Aujourd’hui, le pire semble néanmoins derrière nous. En effet, les courbes de progression de la pandémie ont été aplaties dans la plupart des pays et, jusqu’ici, aucune « seconde vague » n’a été observée. Ces éléments permettent de lever les mesures de confinement progressivement. Par ailleurs, bien que tant qu’un vaccin n’aura pas encore été trouvé, il nous faudra vivre avec le risque que ce virus ressurgisse, il semble peu probable que des mesures de confinement strictes soient à nouveau déployées. En effet, nous avons appris à vivre avec ce virus : tests de dépistage, équipements de protection et règles de distanciation sociale constituent désormais la norme. En outre, les conséquences économiques d’un re-confinement seraient considérables.
On peut donc raisonnablement anticiper un rebond économique à partir du troisième trimestre de cette année même si la reprise sera cependant très graduelle et que son rythme différera d’une région à l’autre. La Chine et l’Asie devraient ainsi connaitre une reprise en « V », c’est-à-dire qu’elles devraient retrouver ou dépasser leur niveau de PIB de fin 2019 d’ici la fin de l’année. En revanche, en Europe et aux Etats-Unis, il faudra vraisemblablement attendra la fin de 2021 pour dissiper les effets de la crise. En effet, malgré des mesures budgétaires et monétaires sans précédents, une augmentation du taux de chômage et des faillites dans les prochains mois semblent inéluctable, ce qui ralentira de facto le retour à la normale.
Cette réalité est bien intégrée par les investisseurs. La preuve en est si l’on se penche sur les prévisions des analystes concernant la croissance bénéficiaire pour le marché US en 2020. Les prévisions sont en effet passées d’une croissance bénéficiaire positive en février à une contraction des bénéfices de l’ordre de 27.5% actuellement.
Gare au trop plein de pessimisme…
Si 2020 est marquée par une révision à la baisse, 2021 semble prendre le contrepied avec une nette révision à la hausse des prévisions bénéficiaires. Cette embellie conjuguée au déploiement de politiques monétaires ultra accommodantes des banques centrales dans le monde a entrainé un fort rebond des bourses ces dernières semaines.

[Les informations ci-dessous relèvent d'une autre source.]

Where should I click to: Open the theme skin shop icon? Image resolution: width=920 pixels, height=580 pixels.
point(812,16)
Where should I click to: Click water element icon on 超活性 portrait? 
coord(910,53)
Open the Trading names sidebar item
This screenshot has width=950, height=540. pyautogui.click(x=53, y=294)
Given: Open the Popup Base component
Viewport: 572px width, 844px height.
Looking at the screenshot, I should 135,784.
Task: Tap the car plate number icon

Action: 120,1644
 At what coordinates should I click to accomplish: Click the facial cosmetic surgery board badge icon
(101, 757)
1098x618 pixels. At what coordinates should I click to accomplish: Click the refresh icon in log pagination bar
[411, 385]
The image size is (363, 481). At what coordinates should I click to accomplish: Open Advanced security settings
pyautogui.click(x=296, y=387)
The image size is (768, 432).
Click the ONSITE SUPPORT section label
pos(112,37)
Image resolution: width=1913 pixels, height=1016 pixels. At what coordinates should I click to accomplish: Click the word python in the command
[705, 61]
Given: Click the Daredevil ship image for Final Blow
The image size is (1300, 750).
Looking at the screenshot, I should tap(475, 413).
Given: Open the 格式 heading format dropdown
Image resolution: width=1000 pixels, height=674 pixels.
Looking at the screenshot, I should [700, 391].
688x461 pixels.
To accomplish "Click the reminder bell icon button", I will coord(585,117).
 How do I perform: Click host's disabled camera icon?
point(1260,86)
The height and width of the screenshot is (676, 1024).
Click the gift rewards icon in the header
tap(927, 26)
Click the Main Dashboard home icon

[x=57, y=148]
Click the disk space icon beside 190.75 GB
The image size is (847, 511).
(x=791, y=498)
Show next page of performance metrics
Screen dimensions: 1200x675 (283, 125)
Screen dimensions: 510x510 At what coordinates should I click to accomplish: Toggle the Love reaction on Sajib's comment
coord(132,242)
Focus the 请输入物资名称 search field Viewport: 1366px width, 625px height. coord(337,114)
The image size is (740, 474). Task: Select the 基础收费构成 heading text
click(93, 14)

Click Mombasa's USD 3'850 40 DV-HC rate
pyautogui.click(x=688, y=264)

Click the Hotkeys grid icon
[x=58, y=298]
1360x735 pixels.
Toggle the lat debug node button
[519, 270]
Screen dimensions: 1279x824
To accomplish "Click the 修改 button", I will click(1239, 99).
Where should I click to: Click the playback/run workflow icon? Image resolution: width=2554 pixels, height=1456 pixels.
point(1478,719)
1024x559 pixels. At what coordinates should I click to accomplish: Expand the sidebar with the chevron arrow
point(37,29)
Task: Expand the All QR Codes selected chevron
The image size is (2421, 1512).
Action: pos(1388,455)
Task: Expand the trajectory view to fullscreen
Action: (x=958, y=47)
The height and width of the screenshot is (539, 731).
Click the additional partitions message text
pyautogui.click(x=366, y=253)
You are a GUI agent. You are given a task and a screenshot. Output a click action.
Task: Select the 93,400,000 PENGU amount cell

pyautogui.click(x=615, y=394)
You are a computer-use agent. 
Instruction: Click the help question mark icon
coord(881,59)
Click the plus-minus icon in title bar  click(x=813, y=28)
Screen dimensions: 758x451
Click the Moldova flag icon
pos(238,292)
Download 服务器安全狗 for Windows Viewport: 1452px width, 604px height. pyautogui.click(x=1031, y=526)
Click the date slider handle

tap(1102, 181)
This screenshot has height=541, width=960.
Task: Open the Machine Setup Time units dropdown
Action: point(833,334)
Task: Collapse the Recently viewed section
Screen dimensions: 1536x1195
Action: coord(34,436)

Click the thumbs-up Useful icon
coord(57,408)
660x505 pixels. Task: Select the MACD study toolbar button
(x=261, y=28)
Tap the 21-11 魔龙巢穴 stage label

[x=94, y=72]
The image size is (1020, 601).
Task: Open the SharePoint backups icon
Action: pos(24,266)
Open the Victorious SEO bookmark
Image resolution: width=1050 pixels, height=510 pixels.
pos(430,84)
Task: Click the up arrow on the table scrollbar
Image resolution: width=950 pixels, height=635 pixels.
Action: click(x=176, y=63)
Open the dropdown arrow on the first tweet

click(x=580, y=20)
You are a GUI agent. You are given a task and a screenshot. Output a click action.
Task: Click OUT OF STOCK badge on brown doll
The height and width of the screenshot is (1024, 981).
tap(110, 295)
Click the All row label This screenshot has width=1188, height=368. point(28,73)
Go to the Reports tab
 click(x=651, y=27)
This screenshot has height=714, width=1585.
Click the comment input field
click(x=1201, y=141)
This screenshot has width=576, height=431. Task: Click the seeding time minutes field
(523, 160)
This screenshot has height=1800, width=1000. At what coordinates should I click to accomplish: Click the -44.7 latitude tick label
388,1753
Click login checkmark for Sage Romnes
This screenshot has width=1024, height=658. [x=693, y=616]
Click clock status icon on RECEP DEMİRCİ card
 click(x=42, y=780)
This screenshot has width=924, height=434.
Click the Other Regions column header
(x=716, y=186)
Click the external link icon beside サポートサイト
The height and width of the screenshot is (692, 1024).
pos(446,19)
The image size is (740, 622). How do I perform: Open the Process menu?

…mais également d’optimisme
Si le risque d’une rechute des marchés semble aujourd’hui plus limité compte tenu de la stabilisation de la situation sur le front sanitaire et économique, il semble néanmoins prématuré d’augmenter le niveau de risque dans les portefeuilles. Les valorisations des marchés d’actions sont en effet supérieures aux moyennes historiques et nombre d’incertitudes demeurent, à l’instar du Brexit, des élections américaines et d’une éventuelle résurgence de la pandémie de Covid-19.
Dans ce contexte, il vaut mieux privilégier un positionnement équilibré vis-à-vis des marchés d’actions. Il convient également de privilégier les Etats-Unis pour leur caractère défensif et leur plus large exposition au secteur technologique ainsi que les pays émergents. Il en va de même singulièrement pour l’Asie et les émergents qui sont plus attractivement valorisés et devraient profiter d’une reprise plus rapide de leur économie. On peut, par ailleurs, devenir plus positifs sur l’Europe car la Crise pourrait forcer l’Europe à s’intégrer davantage pour mieux déployer son plan de relance.
Sur le plan obligataire, il est judicieux d’investir dans le sillage des banques centrales, c’est la raison pour laquelle le crédit Investment Grade est privilégié car il bénéficie du soutien de la Fed et de la BCE.
Enfin, sur les devises, on peut demeurer positifs sur le yen, prudents sur les devises émergentes et neutres sur l’euro/dollar.